──────── RECORD SET ────────

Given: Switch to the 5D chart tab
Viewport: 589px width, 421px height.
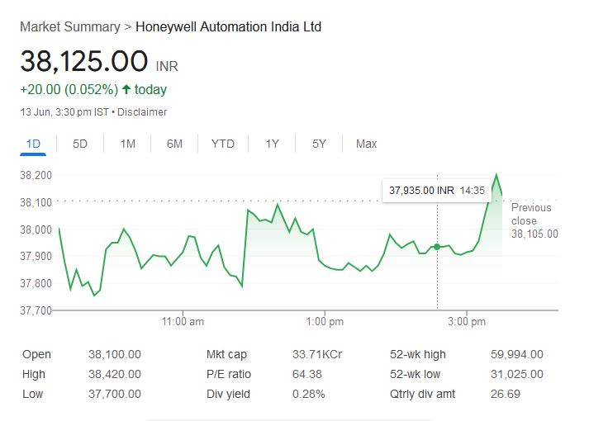Looking at the screenshot, I should tap(80, 144).
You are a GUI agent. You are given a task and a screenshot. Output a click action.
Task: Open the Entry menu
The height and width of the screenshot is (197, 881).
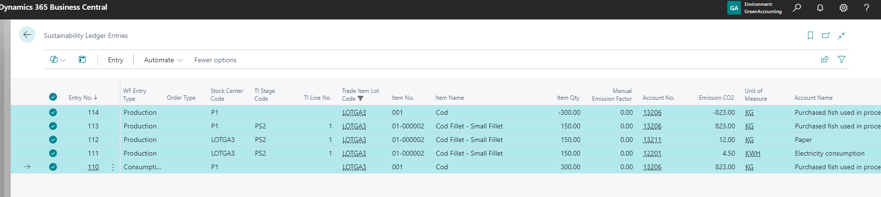115,60
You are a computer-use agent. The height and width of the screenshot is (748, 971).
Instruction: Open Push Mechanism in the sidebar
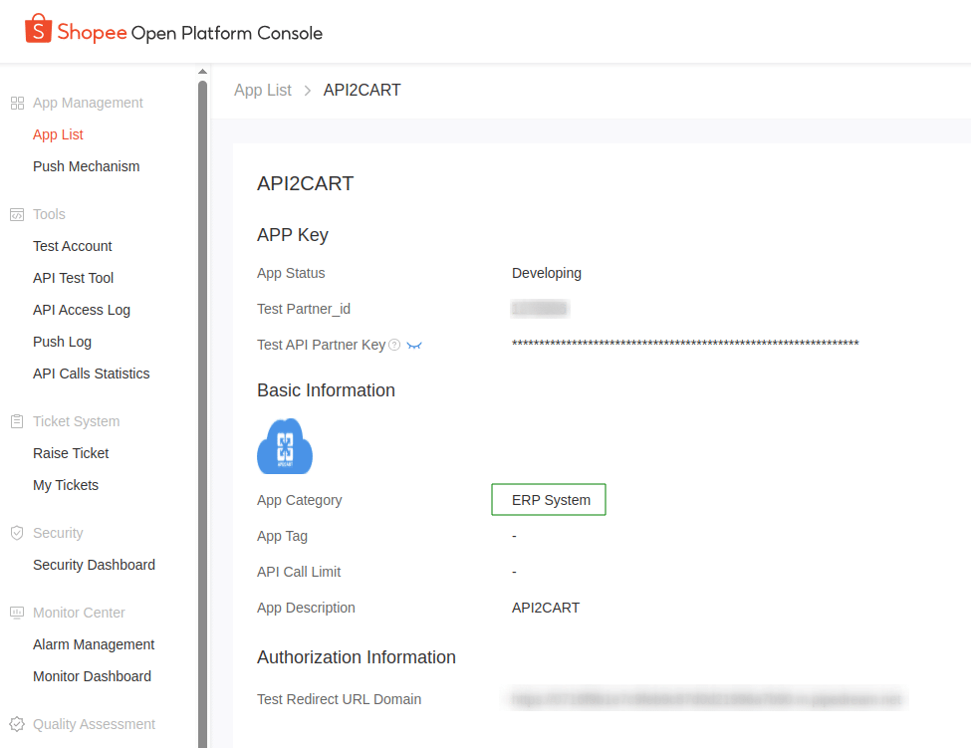[86, 166]
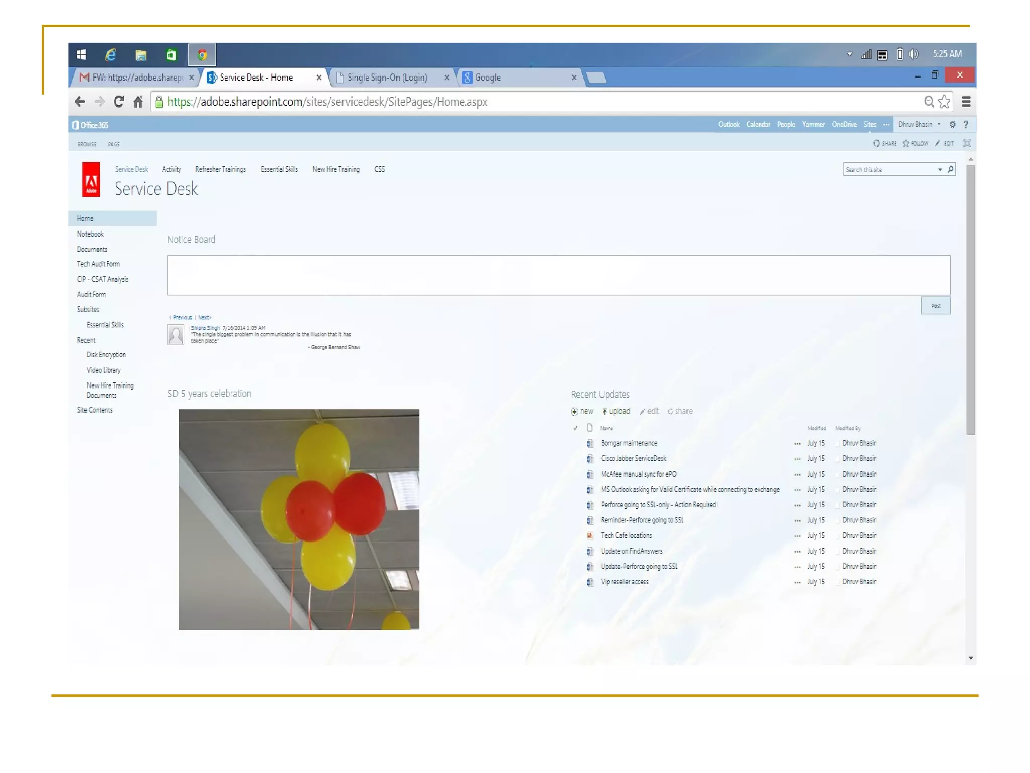Screen dimensions: 1030x773
Task: Click the Chrome reload page icon
Action: (x=119, y=102)
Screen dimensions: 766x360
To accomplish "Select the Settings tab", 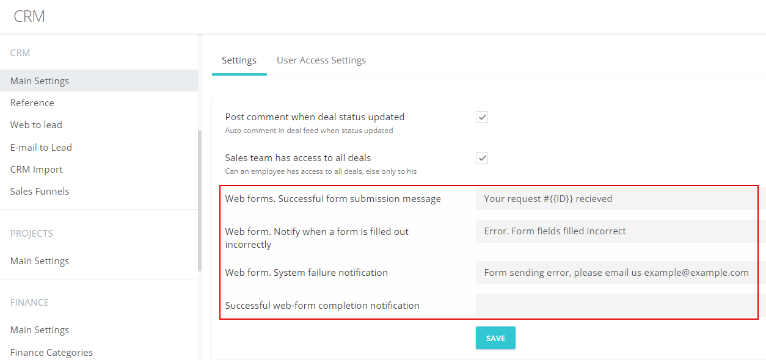I will 239,60.
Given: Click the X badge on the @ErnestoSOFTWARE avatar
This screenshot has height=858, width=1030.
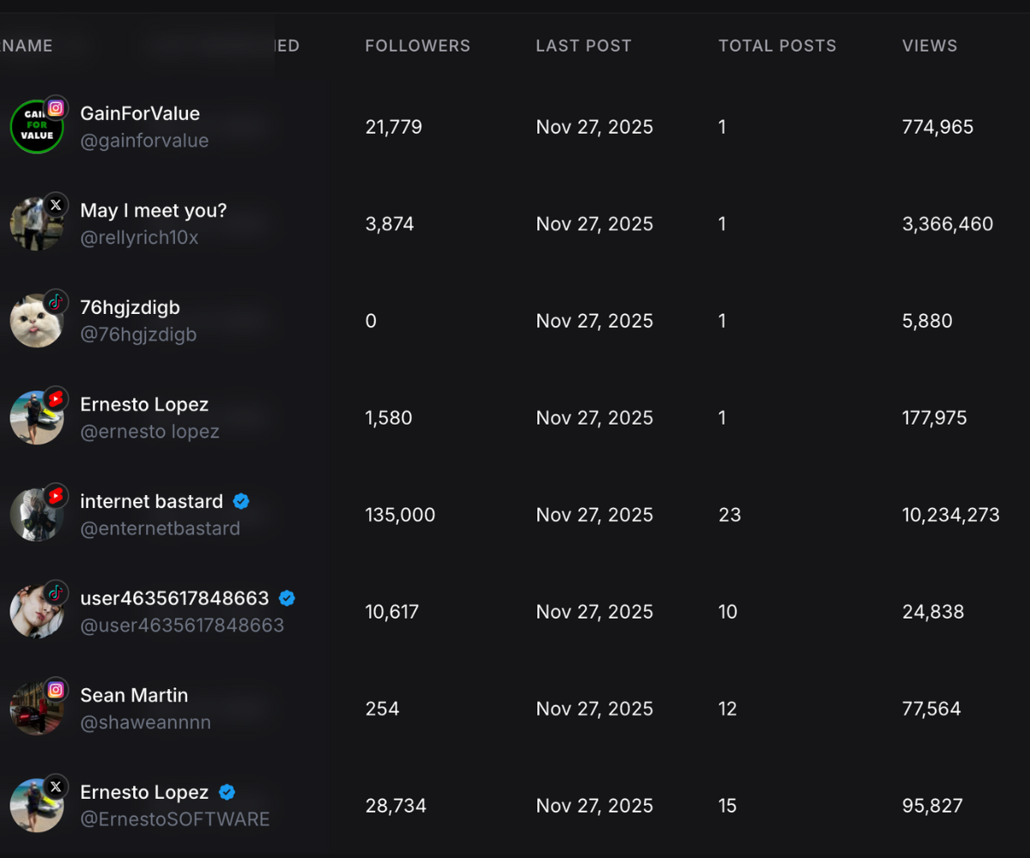Looking at the screenshot, I should pyautogui.click(x=56, y=787).
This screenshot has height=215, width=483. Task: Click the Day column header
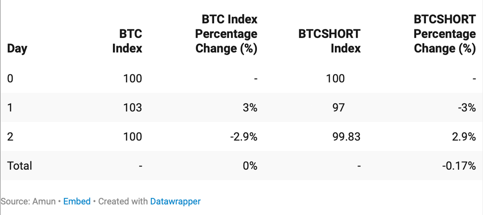tap(17, 49)
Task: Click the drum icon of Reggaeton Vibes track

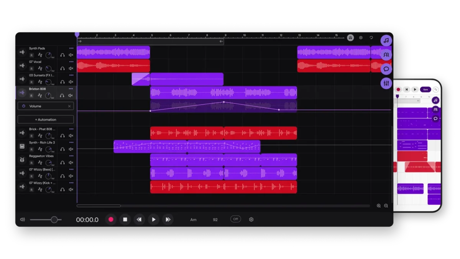Action: point(22,160)
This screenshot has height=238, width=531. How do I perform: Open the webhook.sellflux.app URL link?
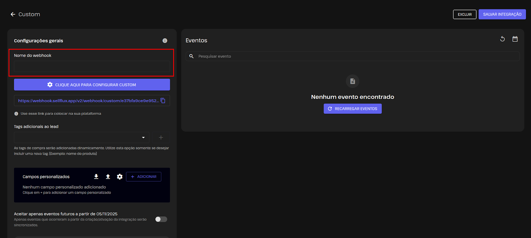(x=88, y=101)
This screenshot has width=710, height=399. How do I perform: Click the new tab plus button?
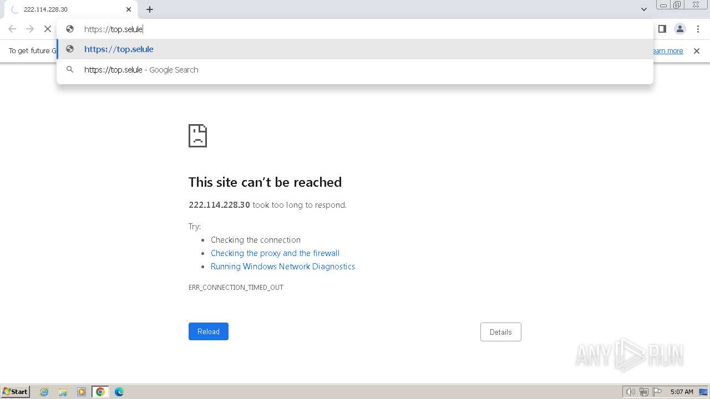[150, 9]
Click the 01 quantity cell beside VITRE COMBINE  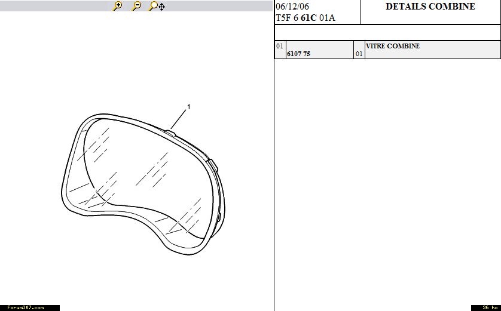coord(359,54)
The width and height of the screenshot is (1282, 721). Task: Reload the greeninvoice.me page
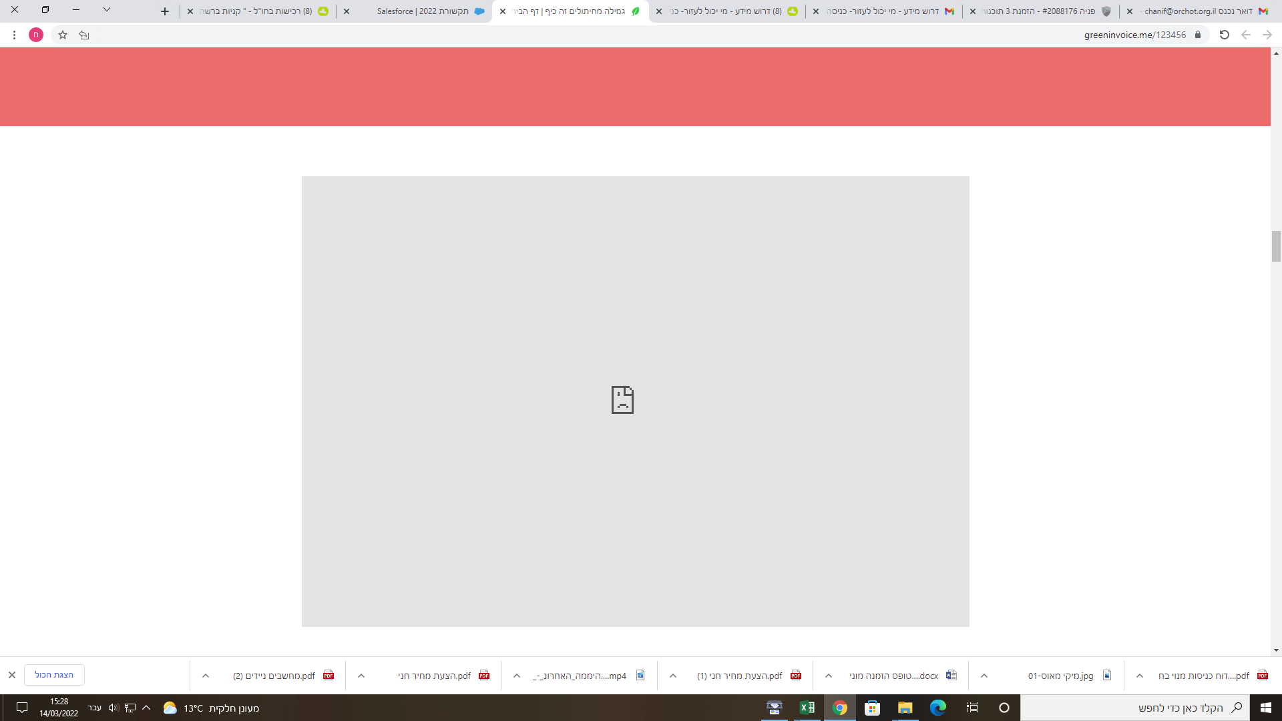pyautogui.click(x=1224, y=35)
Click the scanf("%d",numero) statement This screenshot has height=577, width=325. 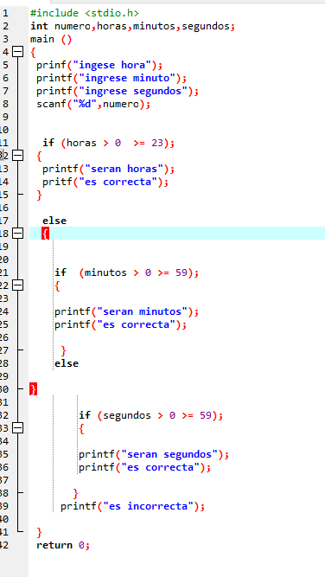coord(93,104)

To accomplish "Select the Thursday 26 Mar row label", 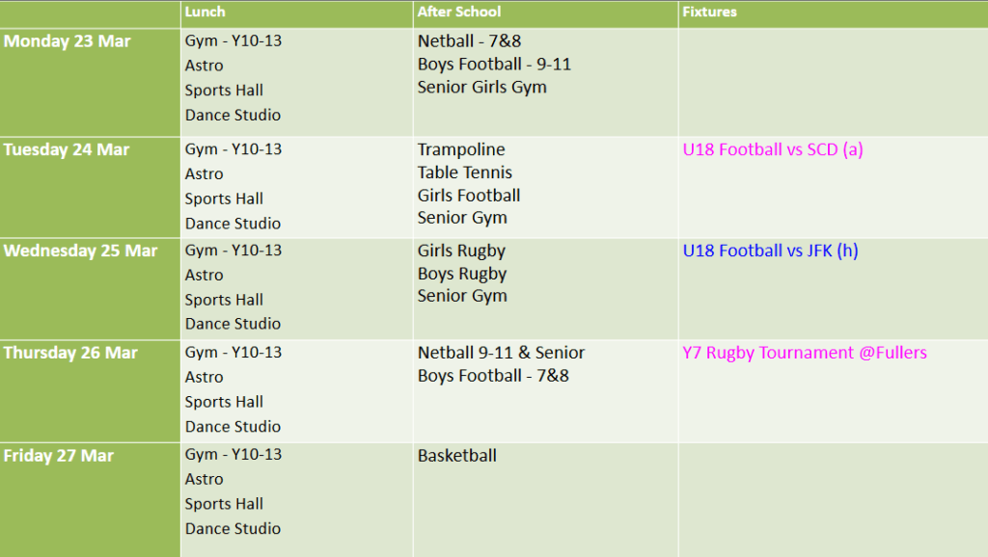I will (x=70, y=353).
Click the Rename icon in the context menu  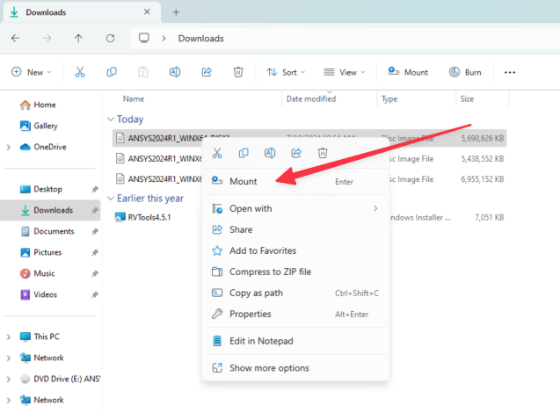tap(270, 153)
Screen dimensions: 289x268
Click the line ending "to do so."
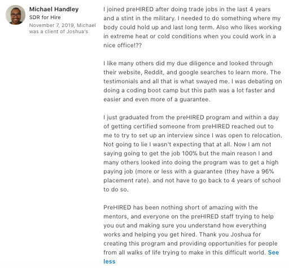click(116, 189)
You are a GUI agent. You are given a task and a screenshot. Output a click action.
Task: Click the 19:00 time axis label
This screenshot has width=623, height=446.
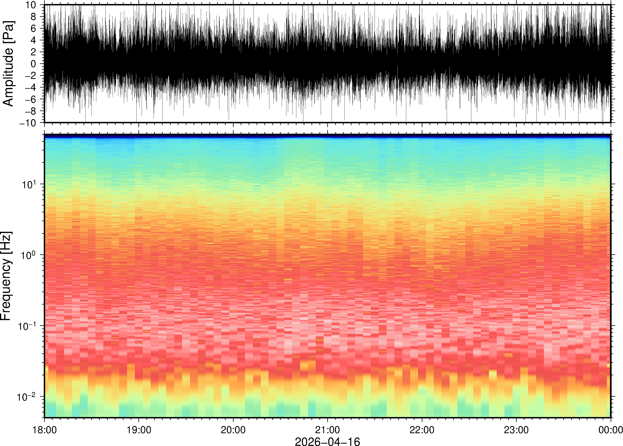click(139, 430)
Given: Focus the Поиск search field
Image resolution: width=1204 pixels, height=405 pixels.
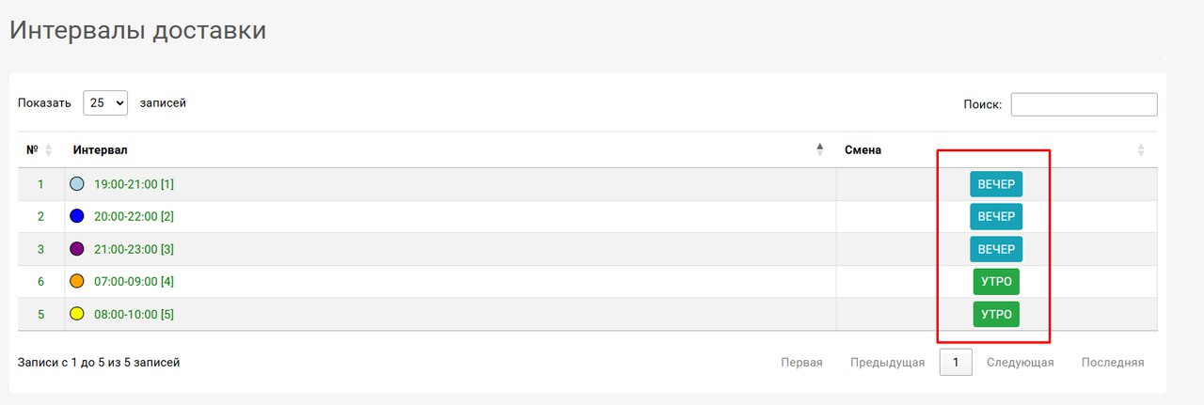Looking at the screenshot, I should (1084, 104).
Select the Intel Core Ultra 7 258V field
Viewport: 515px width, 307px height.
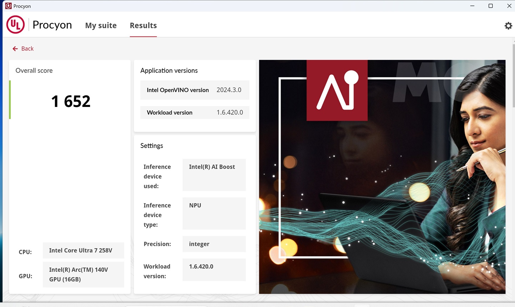(83, 250)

────────

In the entries starting with the line that contains "Given: Focus the Поиск search field" and going on through the end of the entries, swap "search field" for "search box" and write those lines out again with nothing else changed. Omit the pictures.

Given: Focus the Поиск search box
Image resolution: width=1204 pixels, height=405 pixels.
Looking at the screenshot, I should (1084, 104).
Select the Intel Core Ultra 7 258V field
Viewport: 515px width, 307px height.
(83, 250)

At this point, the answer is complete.